Many companies these days, particularly in tech, provide additional ways to compensate employees including options and restricted stock. We’ll touch on options in an another discussion, and will focus on a specific type of stock grants – restricted stock units or RSUs (note these are different from restricted stock awards).
RSUs are a promise made by an employer to grant an employee shares of the company at a future time. Note the word, promise. When the RSUs are granted you don’t actually own any shares until they are vested per a schedule. The terms of vesting schedule are decided by a contract agreed upon by you and your employer. One main difference between an RSU and restricted stock award is that RSU owners have no voting rights during the vesting period since they don’t actually own any shares.
Employers tend to grant RSUs as a performance incentive for employees especially during their initial compensation package. If you can hit certain performance targets, you are granted RSUs as a reward for your hard work. From the company’s perspective, these are beneficial because they are promising shares for the future, not now letting them be more financially flexible. They can choose to invest this money back into the company accelerating its growth which might lead to a higher share price in the future.
It’s important to have a solid understanding of RSUs as they can be a great source of wealth generation. In addition to receiving RSUs as part of an initial compensation package, employers also distribute them as performance bonuses or promotion awards. Over time, RSUs can quickly accumulate and can potentially produce as much money as your salary (if not more). It’s typical to see executive-level employees accept RSU packages that would constitute many multiples of their base salary.

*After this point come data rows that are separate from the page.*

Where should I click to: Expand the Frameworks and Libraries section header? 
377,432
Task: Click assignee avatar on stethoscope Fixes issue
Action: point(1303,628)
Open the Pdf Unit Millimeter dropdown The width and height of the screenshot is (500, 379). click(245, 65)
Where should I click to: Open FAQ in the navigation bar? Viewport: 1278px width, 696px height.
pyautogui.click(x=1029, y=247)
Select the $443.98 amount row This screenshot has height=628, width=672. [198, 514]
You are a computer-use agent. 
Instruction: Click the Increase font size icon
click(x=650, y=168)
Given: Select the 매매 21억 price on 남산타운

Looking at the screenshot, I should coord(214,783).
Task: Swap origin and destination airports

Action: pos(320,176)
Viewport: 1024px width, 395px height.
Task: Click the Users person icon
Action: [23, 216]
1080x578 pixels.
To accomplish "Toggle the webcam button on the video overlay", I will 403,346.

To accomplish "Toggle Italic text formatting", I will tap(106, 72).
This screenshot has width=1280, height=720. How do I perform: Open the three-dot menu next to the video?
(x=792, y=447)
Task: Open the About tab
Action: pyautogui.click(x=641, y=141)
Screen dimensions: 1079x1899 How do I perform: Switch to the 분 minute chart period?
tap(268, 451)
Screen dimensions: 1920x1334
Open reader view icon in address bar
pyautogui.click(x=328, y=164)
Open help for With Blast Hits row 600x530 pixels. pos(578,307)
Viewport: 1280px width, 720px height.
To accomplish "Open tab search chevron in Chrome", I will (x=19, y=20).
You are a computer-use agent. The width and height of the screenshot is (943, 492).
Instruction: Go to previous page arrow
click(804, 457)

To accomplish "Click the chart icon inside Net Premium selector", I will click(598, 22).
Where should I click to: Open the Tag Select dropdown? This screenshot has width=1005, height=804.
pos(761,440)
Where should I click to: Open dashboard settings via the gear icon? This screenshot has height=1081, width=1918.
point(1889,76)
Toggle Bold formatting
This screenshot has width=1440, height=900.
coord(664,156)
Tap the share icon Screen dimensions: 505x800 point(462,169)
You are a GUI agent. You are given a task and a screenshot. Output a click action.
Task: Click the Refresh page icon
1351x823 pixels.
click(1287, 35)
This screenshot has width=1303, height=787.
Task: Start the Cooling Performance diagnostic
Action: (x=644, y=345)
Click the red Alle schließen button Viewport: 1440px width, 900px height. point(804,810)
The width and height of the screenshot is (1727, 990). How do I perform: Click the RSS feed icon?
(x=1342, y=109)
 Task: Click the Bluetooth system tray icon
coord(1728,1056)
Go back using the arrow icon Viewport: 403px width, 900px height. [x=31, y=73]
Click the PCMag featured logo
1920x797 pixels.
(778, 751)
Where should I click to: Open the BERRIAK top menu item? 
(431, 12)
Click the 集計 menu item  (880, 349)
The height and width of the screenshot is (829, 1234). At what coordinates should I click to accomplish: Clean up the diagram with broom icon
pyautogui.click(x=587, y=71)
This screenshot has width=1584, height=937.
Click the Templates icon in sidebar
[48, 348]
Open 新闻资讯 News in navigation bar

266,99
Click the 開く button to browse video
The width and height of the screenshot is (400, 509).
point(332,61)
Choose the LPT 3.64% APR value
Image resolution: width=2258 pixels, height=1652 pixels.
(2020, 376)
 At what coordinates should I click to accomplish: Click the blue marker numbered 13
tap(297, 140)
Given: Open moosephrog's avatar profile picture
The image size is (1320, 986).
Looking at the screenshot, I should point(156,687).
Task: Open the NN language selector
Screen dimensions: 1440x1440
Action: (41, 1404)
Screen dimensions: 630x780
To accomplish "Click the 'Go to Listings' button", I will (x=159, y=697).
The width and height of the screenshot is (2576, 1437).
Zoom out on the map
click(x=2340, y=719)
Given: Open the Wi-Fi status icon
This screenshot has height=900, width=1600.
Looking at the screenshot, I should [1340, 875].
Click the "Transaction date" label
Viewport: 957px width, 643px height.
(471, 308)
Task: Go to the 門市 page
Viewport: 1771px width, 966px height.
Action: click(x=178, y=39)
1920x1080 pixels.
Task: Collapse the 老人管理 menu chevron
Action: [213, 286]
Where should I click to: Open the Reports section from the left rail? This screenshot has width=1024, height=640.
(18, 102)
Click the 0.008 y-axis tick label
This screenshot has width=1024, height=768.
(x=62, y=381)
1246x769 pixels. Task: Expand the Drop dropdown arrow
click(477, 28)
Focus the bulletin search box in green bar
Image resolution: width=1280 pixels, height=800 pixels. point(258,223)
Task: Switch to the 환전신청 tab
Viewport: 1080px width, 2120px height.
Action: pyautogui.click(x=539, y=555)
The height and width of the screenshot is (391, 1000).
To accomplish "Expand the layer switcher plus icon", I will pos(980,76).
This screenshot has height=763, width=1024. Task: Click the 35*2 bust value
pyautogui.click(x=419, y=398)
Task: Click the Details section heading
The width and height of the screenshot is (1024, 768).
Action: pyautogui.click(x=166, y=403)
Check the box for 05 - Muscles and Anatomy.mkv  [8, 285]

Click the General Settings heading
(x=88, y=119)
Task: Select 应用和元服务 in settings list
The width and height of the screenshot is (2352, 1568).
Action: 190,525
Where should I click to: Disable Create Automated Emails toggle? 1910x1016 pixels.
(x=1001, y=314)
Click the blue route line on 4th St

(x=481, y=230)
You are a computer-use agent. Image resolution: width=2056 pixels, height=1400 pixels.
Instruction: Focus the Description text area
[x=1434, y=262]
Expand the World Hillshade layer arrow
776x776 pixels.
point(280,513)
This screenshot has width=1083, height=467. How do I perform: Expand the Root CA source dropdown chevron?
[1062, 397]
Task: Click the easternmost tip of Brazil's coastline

The shares from RSUs are actually transferred to an employee as it vests. Vesting schedules tend to be time-based where shares will vest at periodic intervals. There are two typical types of vesting – cliff-based and graded.
Cliff-based is when all the granted shares vest after a set period of time. Typically tech companies have a one year cliff for a percentage of total shares granted, around 25%.
So let’s say you get 1000 shares of a company total. A one-year cliff means 250 of these shares will vest after you hit one year. This incentivizes employees to stay at the company for at least a year before considering jumping to another company, a common case in the Silicon Valley.
Graded-vesting is a form of vesting where an employee receives a percentage of shares at a fixed time intervals – monthly, quarterly, etc. Going back to the tech example above, companies typically offer graded-vesting after the one year cliff is achieved.
In our example, the other 75% of RSUs, or 750 shares, will be vested based on this graded-vesting schedule (most commonly in 12 chunks, quarterly over 3 years). Doing the math, that corresponds to 1/16 of all granted shares being vested every quarter for 3 years.
In terms of taxation, RSUs are taxed at their market value when they vest, not when they are granted. RSUs, as they vest, are included in your W2 form. It’s important to be wary of double paying for vested RSUs! In certain cases, an employer might elect to withhold or ‘tender’ shares which are equivalent to the taxable amount.
Another tax concern is that once you own the shares and you decide to sell, you will be subjected to capital gains tax. If you sell within a year, you’ll be paying short-term capital gains tax.
If you are confident that the company is going to do well, you can choose to elect for Section 83(b). In this case, you can declare your taxable income at the time the shares are granted rather than when they vest.
For example, let’s say you are granted 20 shares at $100 in with a 1 year cliff-based vest. If you elect for 83(b), you declare 20 x $100 = $2,000 as taxable income. In 1 year, the share price moves up to $500 so you end up with a total of $10,000 worth of shares and you only had to pay taxes for $2,000 worth. If you didn’t elect for 83(b), you’d end up paying taxes on the $10,000 amount!
Be wary of the risks with the 83(b) as you have already paid taxes on shares that you might not end up receiving either due to leaving the company or the company going under.